Monday, September 10, 2012

Rethinking Science vs. Religion

I adored The Dark Knight Rises. It's seriously going in my top 10 movies. The purposeful action, the elegant melancholy, the cool accents...and that plane scene (my jaw was literally open both times I saw it). One thing spoke to me more than anything else though. The movie struck me as one long effort to highlight the futility of the false dichotomies we create in life and relish on a daily basis in efforts to keep an otherwise messy existence clean and simple. We do it all day, every day, Bulls or Heat, Democrat or Republican, us or them, Creation or Evolution. While the core of Christian status is quite black or white (did you go through Jesus or not), the clarity after that point, I believe, is only to be fully grasped by God.

The Pharisees were NOTORIOUS for trying to trap Jesus with false dichotomies...Is it lawful for a man to divorce his wife or not? Is it right for a man to pay taxes or not? Should this adulterous woman be punished or not?

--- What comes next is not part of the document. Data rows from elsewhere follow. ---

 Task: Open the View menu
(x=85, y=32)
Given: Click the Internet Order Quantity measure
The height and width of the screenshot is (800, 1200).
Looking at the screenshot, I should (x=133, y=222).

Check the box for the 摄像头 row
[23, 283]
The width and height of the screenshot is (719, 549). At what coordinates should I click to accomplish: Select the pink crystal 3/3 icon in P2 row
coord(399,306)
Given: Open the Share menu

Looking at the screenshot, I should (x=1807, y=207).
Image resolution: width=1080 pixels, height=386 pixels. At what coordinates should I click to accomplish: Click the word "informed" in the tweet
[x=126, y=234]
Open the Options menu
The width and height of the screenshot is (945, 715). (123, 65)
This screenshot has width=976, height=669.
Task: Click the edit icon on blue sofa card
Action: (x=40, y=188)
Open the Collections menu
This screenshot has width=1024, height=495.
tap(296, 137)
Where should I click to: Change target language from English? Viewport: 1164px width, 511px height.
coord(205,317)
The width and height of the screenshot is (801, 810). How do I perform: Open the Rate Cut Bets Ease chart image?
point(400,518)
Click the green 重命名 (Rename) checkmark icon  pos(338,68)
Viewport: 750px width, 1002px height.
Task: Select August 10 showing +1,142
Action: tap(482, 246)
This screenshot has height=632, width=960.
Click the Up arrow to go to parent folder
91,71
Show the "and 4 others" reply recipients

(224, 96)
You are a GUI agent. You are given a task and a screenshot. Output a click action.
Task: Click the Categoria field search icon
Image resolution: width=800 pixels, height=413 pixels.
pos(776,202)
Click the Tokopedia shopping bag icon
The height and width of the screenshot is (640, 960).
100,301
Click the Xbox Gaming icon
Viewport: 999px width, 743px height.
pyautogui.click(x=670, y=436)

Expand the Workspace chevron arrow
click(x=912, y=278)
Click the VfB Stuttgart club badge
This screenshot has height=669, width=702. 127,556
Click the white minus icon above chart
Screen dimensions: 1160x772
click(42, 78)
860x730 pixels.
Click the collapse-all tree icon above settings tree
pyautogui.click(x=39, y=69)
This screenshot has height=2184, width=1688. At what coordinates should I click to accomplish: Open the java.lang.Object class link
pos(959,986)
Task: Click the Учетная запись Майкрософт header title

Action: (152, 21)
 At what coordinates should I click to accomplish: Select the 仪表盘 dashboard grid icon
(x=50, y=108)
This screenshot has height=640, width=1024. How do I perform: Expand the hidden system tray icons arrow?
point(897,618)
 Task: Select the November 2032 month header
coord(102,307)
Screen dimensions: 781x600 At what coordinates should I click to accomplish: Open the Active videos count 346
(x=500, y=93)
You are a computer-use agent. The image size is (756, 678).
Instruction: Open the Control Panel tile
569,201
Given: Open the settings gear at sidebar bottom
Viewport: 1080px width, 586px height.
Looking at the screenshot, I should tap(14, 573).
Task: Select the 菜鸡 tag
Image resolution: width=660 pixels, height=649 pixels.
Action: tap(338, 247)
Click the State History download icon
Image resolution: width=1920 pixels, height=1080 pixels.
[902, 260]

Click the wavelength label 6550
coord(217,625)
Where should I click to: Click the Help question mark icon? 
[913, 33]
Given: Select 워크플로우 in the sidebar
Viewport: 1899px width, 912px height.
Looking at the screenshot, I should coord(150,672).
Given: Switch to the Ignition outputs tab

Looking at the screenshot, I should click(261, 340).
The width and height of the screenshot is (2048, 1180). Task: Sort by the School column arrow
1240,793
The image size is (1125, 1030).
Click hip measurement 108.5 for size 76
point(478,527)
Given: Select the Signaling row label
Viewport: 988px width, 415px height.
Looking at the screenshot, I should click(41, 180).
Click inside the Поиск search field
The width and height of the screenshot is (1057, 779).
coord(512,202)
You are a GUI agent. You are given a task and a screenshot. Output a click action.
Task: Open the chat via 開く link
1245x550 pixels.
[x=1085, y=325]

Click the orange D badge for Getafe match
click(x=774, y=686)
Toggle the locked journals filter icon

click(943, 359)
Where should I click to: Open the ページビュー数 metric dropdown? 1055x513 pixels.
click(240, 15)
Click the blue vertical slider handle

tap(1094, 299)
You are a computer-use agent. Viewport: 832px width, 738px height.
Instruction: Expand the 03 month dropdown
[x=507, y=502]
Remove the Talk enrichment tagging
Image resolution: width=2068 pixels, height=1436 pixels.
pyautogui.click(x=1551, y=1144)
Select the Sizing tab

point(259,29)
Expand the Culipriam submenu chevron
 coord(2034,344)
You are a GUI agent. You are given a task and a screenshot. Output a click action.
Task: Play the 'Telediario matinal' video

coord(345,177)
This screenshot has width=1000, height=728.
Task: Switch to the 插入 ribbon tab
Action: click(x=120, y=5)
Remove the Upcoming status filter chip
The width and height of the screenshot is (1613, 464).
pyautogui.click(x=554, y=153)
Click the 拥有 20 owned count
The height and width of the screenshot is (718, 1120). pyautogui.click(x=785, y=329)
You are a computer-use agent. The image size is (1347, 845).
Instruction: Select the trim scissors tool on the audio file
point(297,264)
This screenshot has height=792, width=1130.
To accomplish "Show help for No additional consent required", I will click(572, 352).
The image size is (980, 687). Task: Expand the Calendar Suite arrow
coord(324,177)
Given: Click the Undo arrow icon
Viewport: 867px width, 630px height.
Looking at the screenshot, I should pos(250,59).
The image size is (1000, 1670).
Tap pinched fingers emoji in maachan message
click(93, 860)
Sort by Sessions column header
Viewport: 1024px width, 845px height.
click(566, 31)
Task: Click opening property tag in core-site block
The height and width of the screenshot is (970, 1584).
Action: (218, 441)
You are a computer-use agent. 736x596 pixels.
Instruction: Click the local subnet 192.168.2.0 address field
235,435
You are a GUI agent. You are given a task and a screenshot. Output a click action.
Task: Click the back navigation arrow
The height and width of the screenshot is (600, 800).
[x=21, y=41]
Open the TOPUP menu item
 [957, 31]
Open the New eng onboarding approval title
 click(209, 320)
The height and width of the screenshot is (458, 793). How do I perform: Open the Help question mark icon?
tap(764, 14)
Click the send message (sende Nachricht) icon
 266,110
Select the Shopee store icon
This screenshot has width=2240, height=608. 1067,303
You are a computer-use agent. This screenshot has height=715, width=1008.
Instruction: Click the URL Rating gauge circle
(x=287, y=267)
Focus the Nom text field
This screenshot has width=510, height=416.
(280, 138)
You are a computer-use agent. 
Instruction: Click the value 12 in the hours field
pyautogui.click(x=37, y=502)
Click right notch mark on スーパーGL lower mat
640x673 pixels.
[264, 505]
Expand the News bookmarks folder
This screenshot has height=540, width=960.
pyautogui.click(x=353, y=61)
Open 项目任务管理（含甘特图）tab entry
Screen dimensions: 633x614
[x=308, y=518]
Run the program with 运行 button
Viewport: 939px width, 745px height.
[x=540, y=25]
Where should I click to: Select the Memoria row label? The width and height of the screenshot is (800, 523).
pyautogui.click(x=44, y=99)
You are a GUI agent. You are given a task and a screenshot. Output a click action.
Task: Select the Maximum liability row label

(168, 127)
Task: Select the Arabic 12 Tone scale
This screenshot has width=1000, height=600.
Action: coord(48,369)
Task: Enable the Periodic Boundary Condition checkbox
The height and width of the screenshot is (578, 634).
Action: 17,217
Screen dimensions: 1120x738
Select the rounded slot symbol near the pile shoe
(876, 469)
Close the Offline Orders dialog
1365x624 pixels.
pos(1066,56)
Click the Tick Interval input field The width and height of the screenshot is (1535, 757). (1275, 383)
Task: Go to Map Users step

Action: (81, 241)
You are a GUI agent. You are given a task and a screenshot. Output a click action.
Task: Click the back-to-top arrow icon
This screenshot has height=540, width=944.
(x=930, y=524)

Each time, Jesus responded with an answer that rejected the yes/no dynamic inherent in the Pharisees' efforts to confine him to two choices.

Reading The Guide for the Perplexed, I'm seeing the false dichotomy has almost a tradition in Jewish culture of being used to deceive...which would make perfect sense as to why the Pharisees ran straight to it so often.  This time, it's Natural and Divine sciences. The section I'm on now addresses the placement of creation in the Bible, how it should be taught and what importance in plays. Maimonides asserts that Divine sciences  cannot be understood until the Natural sciences are grasped and quotes Jewish sages as saying:

 "It is impossible to tell mortals of the power of the Account of the Beginning. For this reason Scripture tells you obscurely: In the Beginning God created, and so on."


That flies in the face of the stance main-stream modern American Christianity has taken against the sciences and it continues to make me wonder...how did we get here? Why was it, that so many years ago, American colleges, universities and scientists believed in and worshiped God, following the paths of Jewish teachings like that listed above, but now, some Christians reject science altogether. Maybe it really is as simple as the backlash of the emotional Second Great Awakening against the cerebral bent of its predecessor...that though, I am beginning to think, is a mere case of the Church again absorbing secular culture instead of blazing its own paths to God.  As Mark 12:24 says, I think we are in error very much because we simultaneously do not know the scriptures, and want to limit the power of God to fit human understanding. 

This book turns my head upside down and my soul inside out. I'm only a few pages in (it's a VERY rough read) but I am very much beginning to believe that creation...something we regard as simple enough to be grasped by 5 year olds (I spent a lot of time in Christian school, and we spent a lot of time on creation)...is much more advanced a concept than we realize and that we ask people to do the impossible when we tell them to simply accept the teachings of Genesis at face value. I am beginning to believe the reason Jesus did not speak much on creation was not because it was not important, but that it was simply too advanced a concept for his following, then and now, to begin to contemplate or understand.